With the papers was a handwritten note to the effect that the organ had been removed to a church in Bognor in 1921 but no other information.

 

I made enquiries of several members of the theatre organ fraternity in Sussex without gaining further information, but my enquiries eventually led me to write to Mr. Roger Fisher, who is the author of a book on the life and work of Robert Hope-Jones. Mr. Fisher, who has an extensive archive of information about organs built by Robert Hope-Jones was, nevertheless, most interested to learn about our discovery because he knew of a Hope-Jones organ in Ewell, but nothing other than its inclusion in a list of Hope-Jones organs. He also knew of the Bognor organ, but only recently realised that these were the same instrument. After carrying out some further research, Mr. Fisher was able to tell us that the Ewell organ had in fact been transferred to St. John’s Church in Bognor in 1921/22, but unfortunately it was destroyed upon demolition of St. John’s in 1972. At that time efforts were made to raise interest and save the organ – or at least the console, but these were unsuccessful.
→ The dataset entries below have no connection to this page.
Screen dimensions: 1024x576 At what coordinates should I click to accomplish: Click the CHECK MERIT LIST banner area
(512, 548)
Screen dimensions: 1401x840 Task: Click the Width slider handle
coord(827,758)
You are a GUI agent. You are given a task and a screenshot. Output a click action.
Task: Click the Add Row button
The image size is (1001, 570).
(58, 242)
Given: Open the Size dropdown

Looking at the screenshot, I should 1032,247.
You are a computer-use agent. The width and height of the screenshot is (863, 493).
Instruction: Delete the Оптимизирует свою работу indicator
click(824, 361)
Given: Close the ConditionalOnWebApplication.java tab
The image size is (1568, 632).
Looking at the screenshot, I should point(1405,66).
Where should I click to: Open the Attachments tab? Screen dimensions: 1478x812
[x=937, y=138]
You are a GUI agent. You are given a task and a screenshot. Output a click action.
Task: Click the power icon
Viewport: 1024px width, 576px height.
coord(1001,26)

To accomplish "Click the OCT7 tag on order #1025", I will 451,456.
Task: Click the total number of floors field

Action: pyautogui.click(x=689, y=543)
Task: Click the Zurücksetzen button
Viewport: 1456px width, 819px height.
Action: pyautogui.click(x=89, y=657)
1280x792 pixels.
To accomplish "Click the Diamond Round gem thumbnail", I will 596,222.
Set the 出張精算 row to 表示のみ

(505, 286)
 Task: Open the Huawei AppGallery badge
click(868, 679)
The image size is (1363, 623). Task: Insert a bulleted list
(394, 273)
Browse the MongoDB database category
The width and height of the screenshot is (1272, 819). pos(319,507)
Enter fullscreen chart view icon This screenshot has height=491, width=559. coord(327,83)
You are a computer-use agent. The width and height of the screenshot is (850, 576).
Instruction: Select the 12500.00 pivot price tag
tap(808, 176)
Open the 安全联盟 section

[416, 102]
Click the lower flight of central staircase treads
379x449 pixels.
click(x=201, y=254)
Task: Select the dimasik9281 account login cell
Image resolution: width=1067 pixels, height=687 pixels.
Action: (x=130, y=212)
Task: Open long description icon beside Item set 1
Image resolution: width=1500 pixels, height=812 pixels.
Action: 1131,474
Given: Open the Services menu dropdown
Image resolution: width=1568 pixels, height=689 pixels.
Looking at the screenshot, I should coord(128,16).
Had the authorities at Bognor known of the organ’s Ewell origin, or of its importance as part of the history of the Mighty Wurlitzer theatre organ, something might perhaps have been done to save it. It is nevertheless interesting to know that the action of Sir Gervas Glyn in purchasing what at that time must have been a most unusual organ, helped to form a link in the chain of events which eventually led to the development of the organs which in later years were to provide the people of Ewell with much entertainment in their local cinemas.

 

Those of our members with an interest in pipe organs may like to know that the Glyn Hope-Jones Organ installed at Ewell had 4 manuals, 20 speaking stops of 4, 8 and 16 foot pitch, 20 couplers operated by electro-pneumatic levers, second touch on pedal and great and tremulant on the swell. Such an unusual organ must have been a source of great interest, and possibly amazement, to organ aficionados of its day. Robert Hope-Jones built around 150 church organs in this country before emigrating to America. Of those only a handful now survive and they have mostly been altered beyond recognition.

 

Members who would like to know more of the life and work of a remarkable man who came to Ewell and installed an equally remarkable organ in the home of the Glyn family will find much of interest in Roger Fisher’s book From Wirral to Wurlitzer.